Manus’ “Trust Me,” a black comedy about a TV panel show of convicted murderers, opened in June in New York. “It’s the flip side to this show,” he said, “about what happens when people don’t accept a common humanity. ‘Einstein’ is a positive vision.”

For Gelman, whose past tours with “Einstein” include stops in Santa Barbara, San Diego and a 1984 run at the Westwood Playhouse, the chance to revive this show serves a larger purpose. He hopes to use it as a launching pad for a locally based Jewish theater.

“Los Angeles has a large Jewish population, yet it doesn’t have a representative theater,” he said, “while all the other ethnic groups here are very well represented. So Alexander White--who produced ‘Einstein’ in Chicago and San Francisco--and I have formed the National Jewish Theatre of Southern California. We’re not going to do ‘Fiddler on the Roof’ over and over again, but morally uplifting plays, work that dispels stereotypes.”
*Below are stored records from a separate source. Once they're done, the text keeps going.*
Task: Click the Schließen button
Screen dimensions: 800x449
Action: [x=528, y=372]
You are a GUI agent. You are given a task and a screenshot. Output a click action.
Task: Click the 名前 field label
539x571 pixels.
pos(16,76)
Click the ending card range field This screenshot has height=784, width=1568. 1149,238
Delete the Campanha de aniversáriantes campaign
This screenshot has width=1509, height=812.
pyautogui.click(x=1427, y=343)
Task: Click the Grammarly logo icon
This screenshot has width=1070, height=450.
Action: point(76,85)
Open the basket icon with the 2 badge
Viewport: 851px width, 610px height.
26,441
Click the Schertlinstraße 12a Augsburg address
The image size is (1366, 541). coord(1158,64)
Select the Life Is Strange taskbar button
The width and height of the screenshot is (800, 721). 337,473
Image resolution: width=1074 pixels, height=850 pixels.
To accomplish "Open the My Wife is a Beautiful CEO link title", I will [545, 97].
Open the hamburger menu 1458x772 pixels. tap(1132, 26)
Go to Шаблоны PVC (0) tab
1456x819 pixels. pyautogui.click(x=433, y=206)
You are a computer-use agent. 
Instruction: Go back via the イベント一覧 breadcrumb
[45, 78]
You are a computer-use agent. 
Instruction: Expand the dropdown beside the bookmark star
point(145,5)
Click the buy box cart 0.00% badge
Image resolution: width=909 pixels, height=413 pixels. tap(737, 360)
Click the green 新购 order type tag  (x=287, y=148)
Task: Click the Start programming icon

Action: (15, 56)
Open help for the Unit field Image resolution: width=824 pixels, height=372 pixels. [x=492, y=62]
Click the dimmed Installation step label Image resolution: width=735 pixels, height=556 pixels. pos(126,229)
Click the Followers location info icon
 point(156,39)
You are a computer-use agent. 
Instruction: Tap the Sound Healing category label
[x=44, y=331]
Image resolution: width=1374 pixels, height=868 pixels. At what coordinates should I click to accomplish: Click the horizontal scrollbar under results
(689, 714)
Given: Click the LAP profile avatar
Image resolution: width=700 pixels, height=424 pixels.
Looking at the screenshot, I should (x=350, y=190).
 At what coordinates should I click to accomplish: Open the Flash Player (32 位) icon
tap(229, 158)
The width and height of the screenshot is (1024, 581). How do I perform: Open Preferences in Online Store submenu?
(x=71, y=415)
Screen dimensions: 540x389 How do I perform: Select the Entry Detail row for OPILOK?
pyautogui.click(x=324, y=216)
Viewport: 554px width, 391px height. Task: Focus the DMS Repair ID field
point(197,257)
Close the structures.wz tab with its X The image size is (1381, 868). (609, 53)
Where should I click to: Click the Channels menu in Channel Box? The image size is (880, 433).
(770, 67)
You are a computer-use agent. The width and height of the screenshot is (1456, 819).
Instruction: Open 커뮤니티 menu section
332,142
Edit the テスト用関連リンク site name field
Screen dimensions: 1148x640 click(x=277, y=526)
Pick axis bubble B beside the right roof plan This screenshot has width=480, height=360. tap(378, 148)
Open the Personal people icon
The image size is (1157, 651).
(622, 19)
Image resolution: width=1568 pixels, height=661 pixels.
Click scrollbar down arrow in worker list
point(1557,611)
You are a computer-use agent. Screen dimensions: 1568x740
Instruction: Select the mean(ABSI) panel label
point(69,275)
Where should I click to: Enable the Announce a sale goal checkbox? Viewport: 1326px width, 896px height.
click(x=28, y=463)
Born and raised in Brooklyn, N.Y., Gelman now lives with his wife, Barbara, in Sherman Oaks. “The first idea I had of becoming an actor came as a very young child, perhaps as young as 5,” he recalled. “I’d been given a toy violin, and I’d go up and down the street scratching on it. My mother wouldn’t cut my hair, so I had these long, blond curls. Neighbors would pat me on the head--’How cute!’--and throw pennies. I thought that was wonderful. I loved the affirmation.”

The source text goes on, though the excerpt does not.